The Post Office Horizon scandal saw hundreds of sub-postmasters wrongly convicted of crimes when accounts showed unexplained shortfalls and discrepancies.
Many were forced to ‘repay’ thousands of pounds and told they’d likely face jail unless they admitted to taking the money out of Post Office funds.
However, in 2019 the High Court ruled that many of the accounting shortfalls and discrepancies were likely to have been caused by the faulty Horizon IT system which had been installed into thousands of branches as long ago as 2000.
That paved the way for the first six successful appeals last December, and today a further 42 former sub-postmasters were beginning their cases at the Court of Appeal, having being referred by the Criminal Cases Review Commission (CCRC).
Case for sub-postmasters set out at Royal Courts of Justice
Opening their cases today, Tim Moloney QC, of Doughty Street Chambers (instructed by Hudgell Solicitors) said many of the former sub-postmasters had pleaded guilty to crimes they had not committed due to ‘being deprived of any meaningful way of defending themselves.’
He said: “All had the shame and humiliation of arrest and prosecution. All experienced the enormous psychological toll associated with that process”, adding that many “received a custodial sentence – many immediately went to prison”.
“Some saw their marriages break up, others suffered bankruptcy and some are dead, having gone to their graves with their previous convictions still extant,” he added.

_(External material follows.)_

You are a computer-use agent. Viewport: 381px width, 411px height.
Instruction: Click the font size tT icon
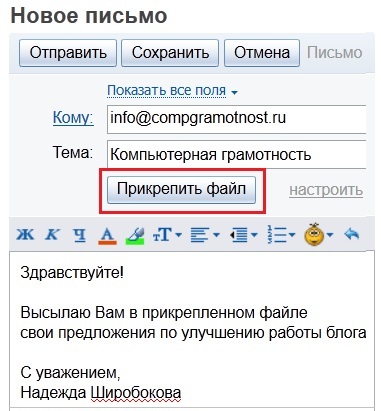tap(162, 235)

Mr Moloney said “extensive damage” was “caused by unfair recovery of alleged debt and unfair trials stemming from the defective software and an abject failure on the part of the respondents to effectively assess, let alone effectively address, the defects in that software”.
Mr Moloney argued that “the very highest levels of management and governance in the Post Office were on notice of the real potential for Horizon to malfunction and misfire”, adding that the Post Office “chose to disbelieve the sub-postmasters” and “chose to ignore the distress that was being suffered by those sub-postmasters.”
The hearing before Lord Justice Holroyde, Mr Justice Picken and Mrs Justice Farbey is expected to conclude on Thursday or Friday, and it is expected that they will give their ruling at a later date.
Neil Hudgell, of Hudgell Solicitors, said: “This is another huge week in our continuing campaign to ensure that each and every individual wronged as a result of this scandal has their name cleared and reputation restored.
“We had a historic day in December when the first six convictions were overturned and we hope the hearings this week pave the way for many more.”